Skip to content

ROHM: New 2.8W high power speaker amp ICs for advanced instrument clusters

Optimizing for voice output for autonomous driving systems and ADAS

ROHM recently announced the AEC-Q100 qualified 2.8W output Class AB monaural speaker amplifiers the BD783xxEFJ-M series (BD78306EFJ-M, BD78310EFJ-M and BD78326EFJ-M) ideal for instrument clusters – used in vehicles equipped with autonomous driving and ADAS.

In recent years, technological innovations in the automotive field – such as autonomous driving and ADAS – make it necessary to generate a wider variety of sounds, such as warning alerts for lane departure and obstacle detection. As a result, even audio output systems in the instrument cluster are utilizing speaker amps to generate sound with an MCU, instead of relays and electronic buzzers that produce blinker and warning sounds. However, until now it was difficult to ensure safe, stable sound output at loud volumes.

ROHM developed the BD783xxEFJ-M series for vehicle clusters requiring various sound outputs at high volume, including warning sounds, turn signals, welcome tones, and voice guidance. Also, adopting a new type of over current protection (OCP) circuit provides protection against output shorts (damage due to accidental terminal contact) that was difficult to achieve in the past, making it possible to deliver high 2.8W output. Thermal shutdown and under voltage lock out (UVLO) are also built in to ensure high reliability protection against abnormal conditions.
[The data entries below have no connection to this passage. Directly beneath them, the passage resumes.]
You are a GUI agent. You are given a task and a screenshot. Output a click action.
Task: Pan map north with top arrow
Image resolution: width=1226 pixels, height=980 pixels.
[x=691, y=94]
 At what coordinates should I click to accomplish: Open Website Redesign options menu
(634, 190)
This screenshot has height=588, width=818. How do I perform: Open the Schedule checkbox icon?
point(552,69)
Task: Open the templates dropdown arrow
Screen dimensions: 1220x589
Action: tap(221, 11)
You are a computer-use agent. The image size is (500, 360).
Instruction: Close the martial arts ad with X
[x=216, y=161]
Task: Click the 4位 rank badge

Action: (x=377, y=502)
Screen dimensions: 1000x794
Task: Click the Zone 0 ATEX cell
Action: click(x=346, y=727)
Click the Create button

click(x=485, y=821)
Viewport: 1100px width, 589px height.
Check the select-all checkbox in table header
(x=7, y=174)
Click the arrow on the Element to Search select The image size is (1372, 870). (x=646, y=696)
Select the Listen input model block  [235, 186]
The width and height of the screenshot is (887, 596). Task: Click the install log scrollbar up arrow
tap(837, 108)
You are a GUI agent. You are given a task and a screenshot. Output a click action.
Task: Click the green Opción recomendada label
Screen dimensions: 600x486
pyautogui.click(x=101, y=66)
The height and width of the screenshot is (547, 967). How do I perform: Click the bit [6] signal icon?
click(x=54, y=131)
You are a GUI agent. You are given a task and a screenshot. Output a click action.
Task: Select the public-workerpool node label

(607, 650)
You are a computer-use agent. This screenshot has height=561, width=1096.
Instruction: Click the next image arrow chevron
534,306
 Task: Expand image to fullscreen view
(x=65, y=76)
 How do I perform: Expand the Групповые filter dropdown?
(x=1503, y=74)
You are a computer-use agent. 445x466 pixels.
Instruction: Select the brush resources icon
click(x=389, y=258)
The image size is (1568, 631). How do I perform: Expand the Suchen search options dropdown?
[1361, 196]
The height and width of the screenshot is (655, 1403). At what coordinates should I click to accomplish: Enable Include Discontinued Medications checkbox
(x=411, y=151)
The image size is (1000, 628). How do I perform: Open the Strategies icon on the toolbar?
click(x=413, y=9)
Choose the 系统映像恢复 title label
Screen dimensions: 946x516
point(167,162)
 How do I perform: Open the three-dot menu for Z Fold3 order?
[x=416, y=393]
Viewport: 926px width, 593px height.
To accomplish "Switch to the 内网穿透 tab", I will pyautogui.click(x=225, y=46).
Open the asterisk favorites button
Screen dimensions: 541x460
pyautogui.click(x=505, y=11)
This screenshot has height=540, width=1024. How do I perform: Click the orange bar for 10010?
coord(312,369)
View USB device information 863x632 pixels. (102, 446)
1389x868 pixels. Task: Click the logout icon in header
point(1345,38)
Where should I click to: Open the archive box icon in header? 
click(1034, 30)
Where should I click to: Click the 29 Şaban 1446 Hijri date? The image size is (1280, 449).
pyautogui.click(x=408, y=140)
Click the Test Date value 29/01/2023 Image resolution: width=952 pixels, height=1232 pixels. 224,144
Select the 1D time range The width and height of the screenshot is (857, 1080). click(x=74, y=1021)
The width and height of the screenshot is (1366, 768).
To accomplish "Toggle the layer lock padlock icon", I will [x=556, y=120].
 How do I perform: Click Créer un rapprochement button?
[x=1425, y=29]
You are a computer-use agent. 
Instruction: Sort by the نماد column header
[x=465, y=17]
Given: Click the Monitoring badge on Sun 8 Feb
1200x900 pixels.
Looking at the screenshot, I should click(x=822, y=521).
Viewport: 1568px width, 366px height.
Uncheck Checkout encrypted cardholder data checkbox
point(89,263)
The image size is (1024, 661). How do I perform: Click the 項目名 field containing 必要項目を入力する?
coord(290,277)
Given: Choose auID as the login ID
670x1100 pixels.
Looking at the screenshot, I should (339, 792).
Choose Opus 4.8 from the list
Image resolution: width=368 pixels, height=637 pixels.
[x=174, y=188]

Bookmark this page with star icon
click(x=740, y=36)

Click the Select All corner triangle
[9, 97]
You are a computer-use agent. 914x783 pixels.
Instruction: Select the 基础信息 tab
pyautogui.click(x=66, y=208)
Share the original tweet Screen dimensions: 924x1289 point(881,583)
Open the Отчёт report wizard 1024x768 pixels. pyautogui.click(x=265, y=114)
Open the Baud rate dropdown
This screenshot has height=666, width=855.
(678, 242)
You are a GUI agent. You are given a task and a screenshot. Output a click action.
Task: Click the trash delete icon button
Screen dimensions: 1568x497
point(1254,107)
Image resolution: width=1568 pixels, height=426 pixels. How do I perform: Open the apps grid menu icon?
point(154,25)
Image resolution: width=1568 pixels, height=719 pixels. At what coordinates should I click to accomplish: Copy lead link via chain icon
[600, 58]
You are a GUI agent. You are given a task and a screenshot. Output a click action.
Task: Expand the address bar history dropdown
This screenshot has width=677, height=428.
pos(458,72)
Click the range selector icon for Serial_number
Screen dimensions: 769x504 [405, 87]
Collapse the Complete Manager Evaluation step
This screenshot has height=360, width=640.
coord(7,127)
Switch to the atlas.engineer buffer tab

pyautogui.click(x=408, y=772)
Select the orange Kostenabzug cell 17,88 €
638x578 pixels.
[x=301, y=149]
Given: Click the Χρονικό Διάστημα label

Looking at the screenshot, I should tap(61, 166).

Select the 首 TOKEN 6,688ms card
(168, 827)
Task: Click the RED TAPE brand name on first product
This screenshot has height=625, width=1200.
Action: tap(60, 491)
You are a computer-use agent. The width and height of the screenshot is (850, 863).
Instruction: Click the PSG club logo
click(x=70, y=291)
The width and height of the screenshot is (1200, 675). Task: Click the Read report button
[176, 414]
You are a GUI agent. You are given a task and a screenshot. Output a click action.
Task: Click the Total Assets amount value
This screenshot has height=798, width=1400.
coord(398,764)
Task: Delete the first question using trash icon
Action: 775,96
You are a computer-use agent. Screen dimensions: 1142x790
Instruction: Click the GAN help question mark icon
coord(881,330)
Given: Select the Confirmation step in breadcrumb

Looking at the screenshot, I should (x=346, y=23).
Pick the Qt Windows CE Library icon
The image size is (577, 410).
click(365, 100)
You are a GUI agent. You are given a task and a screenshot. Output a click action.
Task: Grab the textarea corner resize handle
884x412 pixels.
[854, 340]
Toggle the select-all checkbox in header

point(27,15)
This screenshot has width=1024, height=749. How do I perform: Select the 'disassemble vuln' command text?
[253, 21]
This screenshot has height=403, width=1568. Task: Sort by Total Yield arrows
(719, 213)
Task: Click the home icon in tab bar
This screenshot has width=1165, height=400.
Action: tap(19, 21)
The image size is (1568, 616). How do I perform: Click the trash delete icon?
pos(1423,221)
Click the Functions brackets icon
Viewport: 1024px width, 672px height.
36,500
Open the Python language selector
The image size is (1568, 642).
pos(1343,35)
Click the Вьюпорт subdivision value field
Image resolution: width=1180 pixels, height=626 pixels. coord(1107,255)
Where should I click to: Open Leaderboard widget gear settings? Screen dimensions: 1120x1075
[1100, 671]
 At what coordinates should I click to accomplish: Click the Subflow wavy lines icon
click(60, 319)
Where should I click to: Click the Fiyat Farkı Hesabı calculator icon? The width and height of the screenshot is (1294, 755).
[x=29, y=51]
What’s more, qualification under the automotive reliability standard AEC-Q100 and support for high temperature operation up to 105℃ enable stable voice output without compromising functionality even under severe conditions.

Going forward, ROHM will continue to contribute to greater safety and comfort by developing high quality, high reliability products for the automotive field where sound diversification is increasing.